4 marzo 2026
II Mercoledì di Quaresima
Fr. Angelo Salvia
Sono frate Angelo, un frate della Porziuncola e mi occupo delle confessioni e dell’accoglienza dei pellegrini in santuario.
Il brano ci introduce nel cuore del mistero cristiano: la salita a Gerusalemme, l’annuncio della passione, l’incomprensione dei discepoli e la rivelazione del vero volto dell’autorità. Siamo in cammino. Il Vangelo secondo Matteo colloca Gesù mentre “sale” a Gerusalemme: non è solo un movimento geografico, ma teologico. È l’ascesa verso l’ora della verità, verso il dono totale di sé.
Gesù prende in disparte i Dodici e dice: «Il Figlio dell’uomo sarà consegnato… lo condanneranno a morte… ma il terzo giorno risorgerà». Qui non c’è fatalismo, ma libertà. Gesù non subisce: consegna sé stesso. La sua è una sovrana obbedienza al Padre. È la logica dell’amore che sa dove va.

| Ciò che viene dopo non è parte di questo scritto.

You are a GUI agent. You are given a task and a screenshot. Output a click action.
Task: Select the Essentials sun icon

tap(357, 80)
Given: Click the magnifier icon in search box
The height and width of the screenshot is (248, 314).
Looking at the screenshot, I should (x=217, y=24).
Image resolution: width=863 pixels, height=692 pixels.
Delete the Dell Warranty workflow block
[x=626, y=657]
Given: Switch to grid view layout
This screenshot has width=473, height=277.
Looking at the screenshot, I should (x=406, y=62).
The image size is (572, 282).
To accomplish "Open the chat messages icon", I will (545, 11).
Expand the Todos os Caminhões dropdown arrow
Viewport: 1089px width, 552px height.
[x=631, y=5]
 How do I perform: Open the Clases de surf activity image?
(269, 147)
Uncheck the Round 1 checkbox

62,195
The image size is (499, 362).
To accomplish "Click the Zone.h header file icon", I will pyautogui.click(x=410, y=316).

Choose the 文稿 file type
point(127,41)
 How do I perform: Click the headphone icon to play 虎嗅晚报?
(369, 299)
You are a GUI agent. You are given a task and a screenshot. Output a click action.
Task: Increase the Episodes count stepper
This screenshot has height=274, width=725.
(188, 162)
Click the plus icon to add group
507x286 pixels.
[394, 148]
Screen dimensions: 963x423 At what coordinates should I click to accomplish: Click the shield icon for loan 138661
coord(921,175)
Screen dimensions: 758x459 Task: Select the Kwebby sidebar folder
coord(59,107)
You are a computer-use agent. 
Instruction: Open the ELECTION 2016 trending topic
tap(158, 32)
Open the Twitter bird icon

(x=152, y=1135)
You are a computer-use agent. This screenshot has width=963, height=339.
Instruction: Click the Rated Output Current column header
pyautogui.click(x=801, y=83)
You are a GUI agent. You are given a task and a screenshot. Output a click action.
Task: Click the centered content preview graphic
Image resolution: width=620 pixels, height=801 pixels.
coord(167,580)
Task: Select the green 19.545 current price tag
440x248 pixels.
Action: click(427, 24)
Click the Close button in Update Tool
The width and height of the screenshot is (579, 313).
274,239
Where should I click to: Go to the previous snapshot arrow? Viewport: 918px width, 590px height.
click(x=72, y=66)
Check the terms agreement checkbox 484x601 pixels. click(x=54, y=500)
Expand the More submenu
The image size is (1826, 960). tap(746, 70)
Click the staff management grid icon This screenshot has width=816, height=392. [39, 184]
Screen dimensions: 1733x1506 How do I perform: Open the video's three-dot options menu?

Il contrario è immediato: mentre Gesù parla di croce, la madre dei figli di Zebedeo parla di gloria. Mentre Lui annuncia il calice della passione, loro chiedono i primi posti.
Il “calice” nella Scrittura è il simbolo del destino che Dio affida. Per Gesù è il calice della passione; per i discepoli sarà la partecipazione alla sua sorte.
La risposta dei due discepoli è pronta: «sì lo possiamo». Ma è una risposta ingenua. Non sanno ancora cosa chiedono. La sequela non è ambizione spirituale, è comunione con Cristo crocifisso.
La tentazione di ogni tempo – anche nella Chiesa – è quella di trasformare la sequela in carriera, il servizio in potere, la missione in affermazione di sé.
Questo versetto è il cuore del brano. Gesù contrappone due logiche: quella dei capi delle nazioni, che dominano; e quella del Regno, che serve: “Chi vuole diventare grande tra voi sarà vostro servitore, e chi vuole essere il primo tra voi sarà vostro schiavo”.
Non è una semplice esortazione morale: è una rivelazione del volto di Dio. Dio è Colui che serve. Il vertice della potenza divina è la croce.
Il fondamento è nell’ultimo versetto: «Il Figlio dell’uomo non è venuto per farsi servire, ma per servire e dare la propria vita in riscatto per molti».
Questa pagina evangelica trova una risonanza sorprendente nella Lettera ai fedeli di Francesco d’Assisi, in particolare nel Capitolo I - Di coloro che fanno penitenza. Francesco descrive chi fa penitenza non anzitutto come chi compie pratiche ascetiche, ma come chi cambia la sua mentalità.
Scrive il Poverello di Assisi «Tutti coloro che amano il Signore con tutto il cuore… e fanno frutti degni di penitenza… questi sono beati!»
La penitenza è un passaggio di signoria: non vivere più secondo la carne, ma secondo lo Spirito; non servire il proprio io, ma servire Dio e i fratelli.
Nel Vangelo, Gesù chiede: «Potete bere il calice?».
Per Francesco di Assisi, fare penitenza significa accettare il calice della conversione quotidiana: rinunciare alla propria volontà, spezzare l’orgoglio, uscire dalla logica del dominio.
Francesco parla con realismo: chi vive secondo la carne è schiavo; chi vive secondo lo Spirito diventa veramente libero. La vera schiavitù non è servire, ma dominare.
Il cuore della spiritualità francescana infatti è la minorità.
Per Francesco “Minore” è colui che sceglie l’ultimo posto, non per umiliazione, ma per conformazione a Cristo Gesù.
Il «tra voi non sarà così» di Gesù diventa, in Francesco, uno stile di vita concreto non avendo nessuna appropriazione, nessun dominio, nessuna superiorità sugli altri, ma tutto è fraternità e servizio.
La penitenza è proprio questo rovesciamento interiore: passare dalla pretesa di essere serviti alla gioia di servire.